EXERCISE GOAL: Copy verbatim the block of lines in the entries below whose first line contains "The 12s (889, 1644)" and whose last line contains "Raible Call Of The Game (731, 1572)". Leave out all other lines.

DATA FOR THIS TASK:
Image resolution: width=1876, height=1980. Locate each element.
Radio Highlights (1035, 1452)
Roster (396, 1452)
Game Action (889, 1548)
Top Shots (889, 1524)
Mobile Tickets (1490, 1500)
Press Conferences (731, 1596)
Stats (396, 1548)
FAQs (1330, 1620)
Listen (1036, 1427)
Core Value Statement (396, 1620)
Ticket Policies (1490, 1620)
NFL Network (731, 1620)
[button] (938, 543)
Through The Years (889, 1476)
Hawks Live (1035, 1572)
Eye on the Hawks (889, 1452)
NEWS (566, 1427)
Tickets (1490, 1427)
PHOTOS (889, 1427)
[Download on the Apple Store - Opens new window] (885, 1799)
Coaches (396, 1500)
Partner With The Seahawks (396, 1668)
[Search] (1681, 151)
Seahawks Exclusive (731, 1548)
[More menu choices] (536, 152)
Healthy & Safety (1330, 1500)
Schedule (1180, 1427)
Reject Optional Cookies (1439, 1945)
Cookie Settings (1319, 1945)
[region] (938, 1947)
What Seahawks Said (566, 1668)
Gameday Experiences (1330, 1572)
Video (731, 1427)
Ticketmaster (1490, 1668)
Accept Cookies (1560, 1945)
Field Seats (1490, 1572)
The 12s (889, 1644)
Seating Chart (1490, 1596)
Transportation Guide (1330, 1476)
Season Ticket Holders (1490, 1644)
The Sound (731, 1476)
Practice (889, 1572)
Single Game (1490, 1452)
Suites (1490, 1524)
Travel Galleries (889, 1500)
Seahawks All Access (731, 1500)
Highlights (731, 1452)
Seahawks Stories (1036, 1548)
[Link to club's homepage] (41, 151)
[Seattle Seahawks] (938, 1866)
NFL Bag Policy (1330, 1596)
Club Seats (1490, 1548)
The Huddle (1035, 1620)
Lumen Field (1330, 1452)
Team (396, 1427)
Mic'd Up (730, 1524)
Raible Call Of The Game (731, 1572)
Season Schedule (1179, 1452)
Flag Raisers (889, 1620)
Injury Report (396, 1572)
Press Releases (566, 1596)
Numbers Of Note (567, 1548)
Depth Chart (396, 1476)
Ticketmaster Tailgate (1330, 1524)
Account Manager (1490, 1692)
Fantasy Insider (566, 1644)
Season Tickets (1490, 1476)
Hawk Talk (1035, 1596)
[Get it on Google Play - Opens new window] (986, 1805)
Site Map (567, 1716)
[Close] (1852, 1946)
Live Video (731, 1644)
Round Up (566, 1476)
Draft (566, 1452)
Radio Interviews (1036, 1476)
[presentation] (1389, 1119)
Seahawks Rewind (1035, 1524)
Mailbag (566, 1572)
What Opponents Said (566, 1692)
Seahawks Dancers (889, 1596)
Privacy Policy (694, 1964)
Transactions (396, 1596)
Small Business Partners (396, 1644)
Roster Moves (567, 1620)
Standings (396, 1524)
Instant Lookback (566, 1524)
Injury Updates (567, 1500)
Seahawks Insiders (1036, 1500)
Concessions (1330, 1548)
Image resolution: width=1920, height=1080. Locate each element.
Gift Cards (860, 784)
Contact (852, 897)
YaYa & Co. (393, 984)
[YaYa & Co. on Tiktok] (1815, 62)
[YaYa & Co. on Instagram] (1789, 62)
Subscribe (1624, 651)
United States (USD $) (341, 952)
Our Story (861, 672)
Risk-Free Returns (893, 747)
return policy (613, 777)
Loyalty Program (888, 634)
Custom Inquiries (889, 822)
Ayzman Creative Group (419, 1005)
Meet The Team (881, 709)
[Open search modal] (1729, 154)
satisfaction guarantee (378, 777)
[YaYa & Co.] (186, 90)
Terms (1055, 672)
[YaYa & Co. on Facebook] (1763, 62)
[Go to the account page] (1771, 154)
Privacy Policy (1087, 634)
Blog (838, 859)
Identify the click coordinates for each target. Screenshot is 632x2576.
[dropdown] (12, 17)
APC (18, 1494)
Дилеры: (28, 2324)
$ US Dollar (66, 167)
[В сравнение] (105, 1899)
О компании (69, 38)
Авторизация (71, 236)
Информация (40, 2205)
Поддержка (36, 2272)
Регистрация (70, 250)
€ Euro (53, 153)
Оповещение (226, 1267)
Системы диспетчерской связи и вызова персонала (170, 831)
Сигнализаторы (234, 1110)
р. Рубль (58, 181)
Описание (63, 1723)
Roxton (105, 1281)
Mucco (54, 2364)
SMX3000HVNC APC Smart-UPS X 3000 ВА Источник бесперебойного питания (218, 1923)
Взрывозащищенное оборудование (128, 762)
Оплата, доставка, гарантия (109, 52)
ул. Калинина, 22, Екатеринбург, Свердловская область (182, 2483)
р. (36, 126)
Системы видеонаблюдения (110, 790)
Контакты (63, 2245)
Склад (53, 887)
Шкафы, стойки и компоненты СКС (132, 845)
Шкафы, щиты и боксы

WRITTEN SOLUTION:
The 12s (889, 1644)
Seating Chart (1490, 1596)
Transportation Guide (1330, 1476)
Season Ticket Holders (1490, 1644)
The Sound (731, 1476)
Practice (889, 1572)
Single Game (1490, 1452)
Suites (1490, 1524)
Travel Galleries (889, 1500)
Seahawks All Access (731, 1500)
Highlights (731, 1452)
Seahawks Stories (1036, 1548)
[Link to club's homepage] (41, 151)
[Seattle Seahawks] (938, 1866)
NFL Bag Policy (1330, 1596)
Club Seats (1490, 1548)
The Huddle (1035, 1620)
Lumen Field (1330, 1452)
Team (396, 1427)
Mic'd Up (730, 1524)
Raible Call Of The Game (731, 1572)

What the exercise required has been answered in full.